Friday 27 July 2012

Empty shells

This is Piers Ackerman at his descriptive best and talking about the open cesspool that is called (ironically) the Kings Cross. 
Those who come to gawk at the hookers or engage in ritual drunkenness are products of an education system that was debased by the Whitlam era libertarianism and is now firmly in the hands of ideologues who were taught by the Whitlamesque purveyors of hollow philosophies like moral relativism. Good manners and civility are sneered at.

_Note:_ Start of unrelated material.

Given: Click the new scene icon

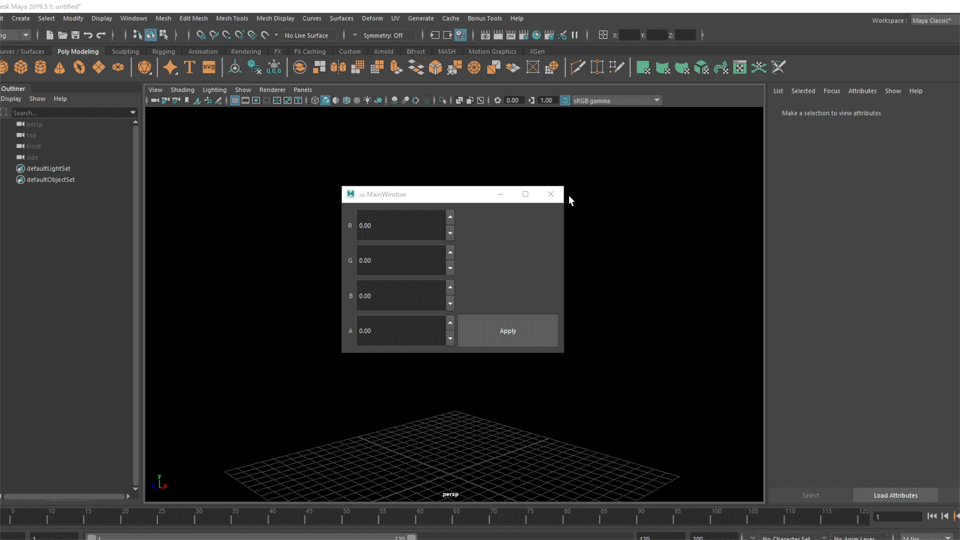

Empty-headed clothes horses and knuckle-headed sports figures are paraded as role models and fashions aren’t based on the aspirational, they are derived from the institutional.
Pour a morally rootless crowd into a 300m sliver of real estate bounded roughly by Bayswater Rd, Kellett St and Darlinghurst Rd, let them mass around the El Alamein fountain when they’re as full as state school buses and violence becomes a certainty.
In this hollow culture the added ingredients of booze and pyscho-stimulants are as volatile as nitro-glycerine. A glance is enough to spark an explosive outburst with lethal consequences.
 He nails the underlying worldview issues that are beginning to emerge as a cancer on our society  and are also shapers of the world to come. It is really quite depressing, particularly (I imagine) if you don't have a transcendent faith.
His mention of the 'hollow culture' resonates with me because one of my favourite poems of all time is the 'Hollow Men' by TS Eliot:

We are the hollow men
We are the stuffed men
Leaning together
Headpiece filled with straw. Alas!
Our dried voices, when
We whisper together
Are quiet and meaningless
As wind in dry grass
Or rats' feet over broken glass
In our dry cellar
Shape without form, shade without colour,
Paralysed force, gesture without motion;
Those who have crossed
With direct eyes, to death's other Kingdom
Remember us - if at all - not as lost
Violent souls, but only
As the hollow men
The stuffed men.
This is progress then in the Gillard era. We have moved from individually being 'hollow men' into the collective, that is into becoming a 'hollow culture'.